Regularization of behavior cloning

Empirically, many have observed that given enough data, behavior cloning achieves strong performance, often as strong as expert performance (see Fig. 1 in this paper for example.). Some even studied how specific data qualities, mostly related to data diversity and distribution coverage, contribute to BC performance. Besides data quality, Spencer et al, 2021 found that well optimized BC can achieve expert matching performance from just 25 expert trajectories in classic control and MuJoCo environments. Here, we show that l2 regularization on policy weights can substantially enhance performance with even 10 expert trajectories.

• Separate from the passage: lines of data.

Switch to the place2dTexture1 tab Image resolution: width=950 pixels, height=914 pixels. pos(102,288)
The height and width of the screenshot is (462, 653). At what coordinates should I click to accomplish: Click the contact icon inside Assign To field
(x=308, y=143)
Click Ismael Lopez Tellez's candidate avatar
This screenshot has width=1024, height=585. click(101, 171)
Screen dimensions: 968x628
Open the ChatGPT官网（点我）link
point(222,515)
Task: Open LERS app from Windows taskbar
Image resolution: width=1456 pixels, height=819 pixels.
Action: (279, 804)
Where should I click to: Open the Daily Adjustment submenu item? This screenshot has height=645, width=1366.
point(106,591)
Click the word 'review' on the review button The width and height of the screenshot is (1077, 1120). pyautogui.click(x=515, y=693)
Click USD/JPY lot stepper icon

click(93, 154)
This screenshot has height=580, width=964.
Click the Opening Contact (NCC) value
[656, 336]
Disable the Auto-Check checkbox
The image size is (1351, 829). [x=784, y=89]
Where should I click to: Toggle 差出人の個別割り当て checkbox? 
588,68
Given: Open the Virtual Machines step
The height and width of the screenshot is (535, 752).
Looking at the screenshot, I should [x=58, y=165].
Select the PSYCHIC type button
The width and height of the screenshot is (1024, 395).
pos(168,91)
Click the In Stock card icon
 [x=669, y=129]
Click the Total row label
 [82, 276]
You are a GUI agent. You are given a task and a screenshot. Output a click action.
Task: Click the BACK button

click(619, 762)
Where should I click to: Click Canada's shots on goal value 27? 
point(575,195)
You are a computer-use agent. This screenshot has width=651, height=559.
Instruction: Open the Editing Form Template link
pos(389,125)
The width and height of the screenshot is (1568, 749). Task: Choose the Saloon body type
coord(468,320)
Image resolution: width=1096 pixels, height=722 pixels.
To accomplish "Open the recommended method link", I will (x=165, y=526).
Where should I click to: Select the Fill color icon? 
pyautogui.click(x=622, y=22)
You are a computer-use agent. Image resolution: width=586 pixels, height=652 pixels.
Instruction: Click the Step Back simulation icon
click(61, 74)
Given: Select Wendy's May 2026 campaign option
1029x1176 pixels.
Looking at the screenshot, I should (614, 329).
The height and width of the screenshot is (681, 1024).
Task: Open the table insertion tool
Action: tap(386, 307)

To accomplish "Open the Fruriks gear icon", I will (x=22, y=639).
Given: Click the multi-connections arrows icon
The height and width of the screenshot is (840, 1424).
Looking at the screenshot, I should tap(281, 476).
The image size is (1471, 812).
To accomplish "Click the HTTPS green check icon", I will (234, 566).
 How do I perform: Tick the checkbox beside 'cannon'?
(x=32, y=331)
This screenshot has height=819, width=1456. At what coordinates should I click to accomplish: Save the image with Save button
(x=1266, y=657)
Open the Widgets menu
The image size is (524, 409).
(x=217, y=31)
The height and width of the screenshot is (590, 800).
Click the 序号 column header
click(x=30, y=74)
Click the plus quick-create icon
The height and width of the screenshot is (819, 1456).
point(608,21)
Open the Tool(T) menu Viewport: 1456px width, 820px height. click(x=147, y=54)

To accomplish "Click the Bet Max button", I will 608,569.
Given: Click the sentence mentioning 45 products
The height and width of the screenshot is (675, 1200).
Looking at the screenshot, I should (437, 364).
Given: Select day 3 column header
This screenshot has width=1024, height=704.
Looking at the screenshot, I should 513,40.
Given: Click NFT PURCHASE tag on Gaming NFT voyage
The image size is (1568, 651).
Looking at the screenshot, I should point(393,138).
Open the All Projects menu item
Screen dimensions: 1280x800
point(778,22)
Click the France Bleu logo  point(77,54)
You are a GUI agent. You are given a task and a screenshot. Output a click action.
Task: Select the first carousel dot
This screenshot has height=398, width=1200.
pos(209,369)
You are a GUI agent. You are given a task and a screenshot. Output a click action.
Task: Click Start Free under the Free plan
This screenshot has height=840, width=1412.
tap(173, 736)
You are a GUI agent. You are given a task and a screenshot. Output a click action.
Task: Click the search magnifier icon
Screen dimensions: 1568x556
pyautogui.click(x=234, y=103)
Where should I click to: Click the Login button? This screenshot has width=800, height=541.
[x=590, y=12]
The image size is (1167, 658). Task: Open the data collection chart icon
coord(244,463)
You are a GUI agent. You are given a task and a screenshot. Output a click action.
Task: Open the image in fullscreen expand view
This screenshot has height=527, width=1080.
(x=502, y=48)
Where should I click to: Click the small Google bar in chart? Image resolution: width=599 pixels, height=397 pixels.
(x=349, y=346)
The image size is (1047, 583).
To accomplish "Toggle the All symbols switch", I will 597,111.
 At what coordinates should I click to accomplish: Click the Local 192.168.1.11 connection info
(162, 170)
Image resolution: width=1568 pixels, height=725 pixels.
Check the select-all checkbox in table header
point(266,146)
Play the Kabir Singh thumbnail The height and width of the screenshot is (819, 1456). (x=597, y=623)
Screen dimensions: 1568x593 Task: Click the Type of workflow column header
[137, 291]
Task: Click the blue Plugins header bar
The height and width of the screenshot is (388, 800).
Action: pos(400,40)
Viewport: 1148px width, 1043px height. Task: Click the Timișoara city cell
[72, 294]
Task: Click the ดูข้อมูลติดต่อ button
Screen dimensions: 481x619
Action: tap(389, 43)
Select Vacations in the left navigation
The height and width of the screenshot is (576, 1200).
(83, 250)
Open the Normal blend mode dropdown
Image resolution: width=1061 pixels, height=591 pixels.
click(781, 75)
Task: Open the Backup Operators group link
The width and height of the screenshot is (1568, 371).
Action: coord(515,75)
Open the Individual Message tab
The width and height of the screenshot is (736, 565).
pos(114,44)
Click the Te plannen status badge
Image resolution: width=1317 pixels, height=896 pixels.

In the figures below, we plot the evaluation returns with moving average of 20 episodes in the first plot and mean average error (MAE) and log likelihood of evaluation set actions in second and third plots. We see that BC with 10 expert trajectories can reach 90% of expert performance quickly but soon deteriorates, which is mostly likely due to overfitting given extremely low log likelihood in the last plot. However, with l2 regularization with weight 0.01, we can more or less maintain the performance (see blue curve). l2 regularization also helps with slightly more data (20 expert trajectories; see purple curve), although the effect is less obvious.




Behavior cloning regularization comparision.

A closer look at IQ-Learn and IBC

IQ-Learn and implicit behavior cloning (IBC) are two offline IL algorithms that learning a Q function or energy function from expert data instead of directly learning a policy. IBC was proposed to address complex action energy landscapes with discontinuities where commonly used parametric policies (e.g. Gaussian policies) may be misspecified and unable to fit these landscapes. IQ-Learn was proposed to bypass learning an intermediate reward function in regular adversarial IL which may be prone to instability. The realization here is that since the Q function is only trained on expert states in both algorithms, it would not know how to score actions on out-of-distribution states. Thus, they would suffer from the same issues as BC. This is supported by our evaluations where both IBC and IQ-Learn underperform BC.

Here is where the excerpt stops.